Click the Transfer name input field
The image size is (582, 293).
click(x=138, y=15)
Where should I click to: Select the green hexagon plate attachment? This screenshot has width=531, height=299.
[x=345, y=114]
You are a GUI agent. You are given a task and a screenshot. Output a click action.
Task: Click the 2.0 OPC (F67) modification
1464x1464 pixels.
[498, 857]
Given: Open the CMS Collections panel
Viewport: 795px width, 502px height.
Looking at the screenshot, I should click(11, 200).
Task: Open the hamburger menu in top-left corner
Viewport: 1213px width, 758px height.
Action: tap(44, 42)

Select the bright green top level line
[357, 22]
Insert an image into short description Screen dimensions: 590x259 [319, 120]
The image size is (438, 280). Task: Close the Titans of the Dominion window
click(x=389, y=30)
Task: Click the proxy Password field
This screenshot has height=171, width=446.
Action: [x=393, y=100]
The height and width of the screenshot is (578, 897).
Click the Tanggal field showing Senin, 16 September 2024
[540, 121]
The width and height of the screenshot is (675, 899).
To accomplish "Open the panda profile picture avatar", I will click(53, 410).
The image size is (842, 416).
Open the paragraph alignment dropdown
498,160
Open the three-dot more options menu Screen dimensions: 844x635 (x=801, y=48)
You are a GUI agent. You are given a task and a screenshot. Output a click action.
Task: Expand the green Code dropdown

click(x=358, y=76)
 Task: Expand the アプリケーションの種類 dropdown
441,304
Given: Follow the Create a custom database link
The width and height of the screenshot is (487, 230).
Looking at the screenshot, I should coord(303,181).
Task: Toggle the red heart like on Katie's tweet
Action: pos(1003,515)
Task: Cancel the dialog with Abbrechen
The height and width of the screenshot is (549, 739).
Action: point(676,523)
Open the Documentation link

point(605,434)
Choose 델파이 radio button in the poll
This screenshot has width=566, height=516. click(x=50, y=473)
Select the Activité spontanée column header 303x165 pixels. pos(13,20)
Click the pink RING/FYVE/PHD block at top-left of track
--- --- ---
REQUIRED TASK: Put the data into a Markdown table with the columns "Row" and "Line". Begin at the line containing "Choose 델파이 radio button in the poll" and continue through the end of the data, giving each row a number and leaving out blank lines.

WRITTEN RESPONSE:
| Row | Line |
|---|---|
| 1 | Choose 델파이 radio button in the poll |
| 2 | This screenshot has width=566, height=516. click(x=50, y=473) |
| 3 | Select the Activité spontanée column header 303x165 pixels. pos(13,20) |
| 4 | Click the pink RING/FYVE/PHD block at top-left of track |